Selected extract -
────────────────────
Late advices from your city announce that you have no "dudes" there. Do you kno what a "dude" is? The name was just given, I think, in one of our daily papers, to a curious specimen of the genus homo which has lately appeared in New York. He is young, thin, pale, often hatchet-faced, almost always narrow-chested and small limbed. His extremely tight trousers painfully accentuate his lack of figure. ...

Within a month, newspapers from Wheeling, West Virginia to Milan, Tennessee to Austin, Texas to Hailey, Idaho to Astoria, Oregon to Sacramento, California were reporting the latest details about the habits of dudes the the New York press could gin up, reprinting satirical poems about dudes, and speculating about how soon local folk could expect to catch a glimpse of this ludicrous figure.
────────────────────
Raw data -
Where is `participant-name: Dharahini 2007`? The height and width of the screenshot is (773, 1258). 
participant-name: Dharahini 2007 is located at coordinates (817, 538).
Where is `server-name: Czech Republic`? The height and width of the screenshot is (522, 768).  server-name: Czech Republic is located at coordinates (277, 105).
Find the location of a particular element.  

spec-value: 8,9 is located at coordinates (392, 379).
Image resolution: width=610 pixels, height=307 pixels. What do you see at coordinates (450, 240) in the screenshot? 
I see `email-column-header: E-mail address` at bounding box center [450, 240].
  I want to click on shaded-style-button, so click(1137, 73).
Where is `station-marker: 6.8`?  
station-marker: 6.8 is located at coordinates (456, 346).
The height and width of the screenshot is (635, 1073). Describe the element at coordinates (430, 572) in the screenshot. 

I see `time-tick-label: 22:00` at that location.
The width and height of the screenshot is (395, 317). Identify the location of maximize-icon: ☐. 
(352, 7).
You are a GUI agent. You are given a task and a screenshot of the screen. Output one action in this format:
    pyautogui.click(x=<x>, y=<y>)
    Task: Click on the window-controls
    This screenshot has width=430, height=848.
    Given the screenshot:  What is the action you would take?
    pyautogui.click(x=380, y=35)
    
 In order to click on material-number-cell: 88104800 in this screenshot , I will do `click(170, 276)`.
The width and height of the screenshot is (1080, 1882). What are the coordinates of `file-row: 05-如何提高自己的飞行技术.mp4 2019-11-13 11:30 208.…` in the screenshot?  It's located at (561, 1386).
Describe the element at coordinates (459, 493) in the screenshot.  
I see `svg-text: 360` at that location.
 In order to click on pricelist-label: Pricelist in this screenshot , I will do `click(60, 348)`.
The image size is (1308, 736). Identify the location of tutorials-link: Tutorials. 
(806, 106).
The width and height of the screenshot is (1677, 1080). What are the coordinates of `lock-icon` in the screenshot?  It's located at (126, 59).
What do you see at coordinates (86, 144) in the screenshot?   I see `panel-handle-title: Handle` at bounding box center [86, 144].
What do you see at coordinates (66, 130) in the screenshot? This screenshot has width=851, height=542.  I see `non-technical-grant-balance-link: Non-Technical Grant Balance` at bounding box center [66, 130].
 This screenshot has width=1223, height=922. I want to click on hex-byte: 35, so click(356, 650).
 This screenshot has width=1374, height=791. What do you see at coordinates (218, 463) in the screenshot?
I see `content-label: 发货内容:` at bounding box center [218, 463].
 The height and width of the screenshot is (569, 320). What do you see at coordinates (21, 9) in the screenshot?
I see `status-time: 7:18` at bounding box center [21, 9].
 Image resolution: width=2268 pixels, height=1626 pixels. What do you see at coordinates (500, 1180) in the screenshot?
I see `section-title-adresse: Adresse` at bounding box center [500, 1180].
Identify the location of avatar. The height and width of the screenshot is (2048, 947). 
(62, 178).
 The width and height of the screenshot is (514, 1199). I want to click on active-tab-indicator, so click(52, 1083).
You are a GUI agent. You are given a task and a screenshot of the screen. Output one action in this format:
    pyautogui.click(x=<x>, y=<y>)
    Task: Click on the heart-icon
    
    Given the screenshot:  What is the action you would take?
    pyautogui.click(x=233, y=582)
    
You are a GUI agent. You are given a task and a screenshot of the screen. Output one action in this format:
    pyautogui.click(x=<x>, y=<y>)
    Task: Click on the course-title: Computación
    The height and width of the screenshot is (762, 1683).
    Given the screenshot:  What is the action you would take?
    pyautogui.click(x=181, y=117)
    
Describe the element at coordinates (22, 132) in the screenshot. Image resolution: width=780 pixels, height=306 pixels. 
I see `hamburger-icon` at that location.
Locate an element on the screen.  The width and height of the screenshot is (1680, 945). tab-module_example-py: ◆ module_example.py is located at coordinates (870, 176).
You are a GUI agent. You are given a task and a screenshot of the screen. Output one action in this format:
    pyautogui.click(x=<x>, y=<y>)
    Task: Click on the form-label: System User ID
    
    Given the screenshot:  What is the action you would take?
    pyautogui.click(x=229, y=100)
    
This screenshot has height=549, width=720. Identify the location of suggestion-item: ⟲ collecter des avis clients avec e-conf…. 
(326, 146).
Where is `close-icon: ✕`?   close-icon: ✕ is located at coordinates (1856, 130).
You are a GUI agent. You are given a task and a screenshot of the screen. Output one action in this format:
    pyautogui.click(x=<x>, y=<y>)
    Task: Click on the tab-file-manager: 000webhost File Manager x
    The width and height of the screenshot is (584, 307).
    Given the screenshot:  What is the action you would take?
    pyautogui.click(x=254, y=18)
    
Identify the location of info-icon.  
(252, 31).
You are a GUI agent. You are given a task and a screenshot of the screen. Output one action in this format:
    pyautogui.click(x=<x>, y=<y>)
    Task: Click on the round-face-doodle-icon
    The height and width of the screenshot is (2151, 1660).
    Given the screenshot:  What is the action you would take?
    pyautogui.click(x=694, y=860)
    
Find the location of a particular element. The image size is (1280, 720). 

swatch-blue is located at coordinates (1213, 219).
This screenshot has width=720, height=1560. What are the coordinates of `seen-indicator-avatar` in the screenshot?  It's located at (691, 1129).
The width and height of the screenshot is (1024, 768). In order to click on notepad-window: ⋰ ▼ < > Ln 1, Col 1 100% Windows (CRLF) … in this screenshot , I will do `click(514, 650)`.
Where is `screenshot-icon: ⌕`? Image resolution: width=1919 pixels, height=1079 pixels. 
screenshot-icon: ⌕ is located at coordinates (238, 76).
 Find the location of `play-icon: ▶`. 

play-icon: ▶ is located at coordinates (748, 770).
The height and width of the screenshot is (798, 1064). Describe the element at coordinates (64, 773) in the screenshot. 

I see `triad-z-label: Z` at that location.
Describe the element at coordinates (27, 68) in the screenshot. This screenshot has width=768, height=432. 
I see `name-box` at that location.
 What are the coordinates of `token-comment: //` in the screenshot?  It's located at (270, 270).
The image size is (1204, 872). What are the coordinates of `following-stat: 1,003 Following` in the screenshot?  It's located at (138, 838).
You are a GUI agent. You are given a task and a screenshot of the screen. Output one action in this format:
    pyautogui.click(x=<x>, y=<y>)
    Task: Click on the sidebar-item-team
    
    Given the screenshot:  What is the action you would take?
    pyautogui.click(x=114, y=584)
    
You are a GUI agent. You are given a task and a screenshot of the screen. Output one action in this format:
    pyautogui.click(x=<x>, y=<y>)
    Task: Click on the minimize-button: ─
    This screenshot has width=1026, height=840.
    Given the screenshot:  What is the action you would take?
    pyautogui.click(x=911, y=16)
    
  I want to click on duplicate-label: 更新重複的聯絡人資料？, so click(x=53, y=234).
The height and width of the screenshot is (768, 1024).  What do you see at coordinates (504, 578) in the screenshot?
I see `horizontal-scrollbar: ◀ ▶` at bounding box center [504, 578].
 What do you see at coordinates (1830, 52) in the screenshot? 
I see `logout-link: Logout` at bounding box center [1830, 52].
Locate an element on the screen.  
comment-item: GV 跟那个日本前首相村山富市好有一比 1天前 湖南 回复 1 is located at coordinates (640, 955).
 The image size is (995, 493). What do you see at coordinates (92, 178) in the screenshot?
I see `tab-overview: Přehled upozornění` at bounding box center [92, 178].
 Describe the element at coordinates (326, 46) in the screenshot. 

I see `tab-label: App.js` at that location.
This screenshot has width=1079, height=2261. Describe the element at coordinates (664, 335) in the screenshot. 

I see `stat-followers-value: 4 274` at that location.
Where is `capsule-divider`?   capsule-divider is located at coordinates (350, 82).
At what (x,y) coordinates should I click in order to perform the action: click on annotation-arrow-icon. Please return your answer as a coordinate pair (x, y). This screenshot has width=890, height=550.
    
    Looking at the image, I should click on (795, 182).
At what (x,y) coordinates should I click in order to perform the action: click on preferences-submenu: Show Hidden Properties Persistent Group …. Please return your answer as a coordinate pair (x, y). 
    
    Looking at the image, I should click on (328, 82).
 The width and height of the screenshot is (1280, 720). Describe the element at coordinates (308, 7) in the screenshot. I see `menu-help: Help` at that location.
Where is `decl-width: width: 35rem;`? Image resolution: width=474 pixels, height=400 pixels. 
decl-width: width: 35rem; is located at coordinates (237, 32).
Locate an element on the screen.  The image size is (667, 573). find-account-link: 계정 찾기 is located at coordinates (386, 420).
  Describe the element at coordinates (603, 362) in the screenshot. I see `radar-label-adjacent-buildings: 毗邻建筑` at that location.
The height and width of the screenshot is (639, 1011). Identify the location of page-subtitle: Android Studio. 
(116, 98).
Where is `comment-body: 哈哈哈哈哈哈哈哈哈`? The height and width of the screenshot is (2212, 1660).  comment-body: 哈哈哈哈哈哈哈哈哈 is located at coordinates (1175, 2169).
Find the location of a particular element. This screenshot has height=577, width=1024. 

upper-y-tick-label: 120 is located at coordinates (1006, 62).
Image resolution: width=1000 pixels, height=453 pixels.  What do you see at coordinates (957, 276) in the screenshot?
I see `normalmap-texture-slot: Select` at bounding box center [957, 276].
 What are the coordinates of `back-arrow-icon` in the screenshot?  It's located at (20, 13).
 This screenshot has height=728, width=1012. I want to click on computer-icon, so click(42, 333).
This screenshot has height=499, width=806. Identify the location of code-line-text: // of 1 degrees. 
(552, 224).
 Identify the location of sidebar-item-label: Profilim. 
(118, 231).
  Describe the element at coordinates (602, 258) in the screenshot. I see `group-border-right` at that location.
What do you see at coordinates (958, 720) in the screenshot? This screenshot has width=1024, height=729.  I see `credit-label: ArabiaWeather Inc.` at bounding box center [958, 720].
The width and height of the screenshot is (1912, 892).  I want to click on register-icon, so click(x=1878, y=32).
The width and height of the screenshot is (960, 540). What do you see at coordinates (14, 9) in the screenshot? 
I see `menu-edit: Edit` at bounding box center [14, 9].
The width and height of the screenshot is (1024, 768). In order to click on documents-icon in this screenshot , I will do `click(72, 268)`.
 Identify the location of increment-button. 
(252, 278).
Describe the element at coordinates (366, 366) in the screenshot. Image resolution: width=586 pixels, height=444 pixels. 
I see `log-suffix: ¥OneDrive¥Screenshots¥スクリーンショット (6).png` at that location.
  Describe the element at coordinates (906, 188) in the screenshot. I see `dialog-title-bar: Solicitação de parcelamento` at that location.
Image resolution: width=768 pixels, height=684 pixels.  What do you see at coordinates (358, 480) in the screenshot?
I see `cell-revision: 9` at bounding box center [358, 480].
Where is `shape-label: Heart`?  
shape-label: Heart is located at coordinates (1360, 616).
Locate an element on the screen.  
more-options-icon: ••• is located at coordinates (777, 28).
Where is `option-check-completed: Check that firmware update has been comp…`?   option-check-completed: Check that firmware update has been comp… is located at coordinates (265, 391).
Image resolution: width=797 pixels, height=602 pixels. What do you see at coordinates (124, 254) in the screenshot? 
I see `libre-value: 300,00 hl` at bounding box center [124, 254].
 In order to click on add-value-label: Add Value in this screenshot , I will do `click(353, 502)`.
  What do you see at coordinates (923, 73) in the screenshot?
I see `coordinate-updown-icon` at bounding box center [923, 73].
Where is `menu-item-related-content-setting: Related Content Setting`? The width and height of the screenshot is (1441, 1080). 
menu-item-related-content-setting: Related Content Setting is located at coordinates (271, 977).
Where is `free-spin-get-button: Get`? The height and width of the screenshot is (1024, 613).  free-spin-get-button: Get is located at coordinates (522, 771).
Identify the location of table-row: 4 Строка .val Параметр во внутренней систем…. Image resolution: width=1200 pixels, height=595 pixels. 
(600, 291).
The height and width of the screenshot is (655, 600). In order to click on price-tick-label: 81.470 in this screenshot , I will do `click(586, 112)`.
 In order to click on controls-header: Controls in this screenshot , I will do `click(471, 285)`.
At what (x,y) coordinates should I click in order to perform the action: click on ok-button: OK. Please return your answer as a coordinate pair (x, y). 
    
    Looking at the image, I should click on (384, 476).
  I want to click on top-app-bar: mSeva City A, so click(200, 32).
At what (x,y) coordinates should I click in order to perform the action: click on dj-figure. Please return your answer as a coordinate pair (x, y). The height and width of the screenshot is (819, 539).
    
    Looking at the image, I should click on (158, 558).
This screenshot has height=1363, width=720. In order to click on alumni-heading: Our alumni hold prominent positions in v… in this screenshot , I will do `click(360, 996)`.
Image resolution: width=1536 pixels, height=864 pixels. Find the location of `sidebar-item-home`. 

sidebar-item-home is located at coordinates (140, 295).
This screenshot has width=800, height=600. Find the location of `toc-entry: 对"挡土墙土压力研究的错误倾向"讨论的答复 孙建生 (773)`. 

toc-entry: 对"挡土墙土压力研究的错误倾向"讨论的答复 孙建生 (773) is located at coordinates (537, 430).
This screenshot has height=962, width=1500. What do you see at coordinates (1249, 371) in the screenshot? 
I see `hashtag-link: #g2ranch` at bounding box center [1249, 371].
────────────────────
Write the next part of the passage about newspapers spreading news of the New York "dude," picking up after its final sentence. The data was drawn from a separate source.

Output for this exercise -
Speculation as to the word's origin was rampant. A article titled "The Development of the Dude," in The Nation (March 8, 1883), offered this origin theory:

When a foreign term is suddenly naturalized we may be sure that there is something in the atmosphere of the place of adoption which makes it convenient and useful. "Dude" is said to be originally a London music hall term, but it has been transplanted here, and its constant use shows that it is for some reason well fitted to take a permanent place in the vocabulary of fashion.

A couple of weeks later, the Brooklyn Eagle—as reported by, among other papers the Daily [Astoria, Oregon] Astorian of March 28, 1883— took a more cautious approach to the question of the term's origin:

The New York correspondent of the Brooklyn Eagle, a sort of "Man About Town," notes the introduction of a new word into the language. It is d-u-d-e or d-o-o-d, the spelling not having been distinctly settled yet. No body knows where the word came from, but it has sprung into popularity within the past few weeks, and everybody is using it.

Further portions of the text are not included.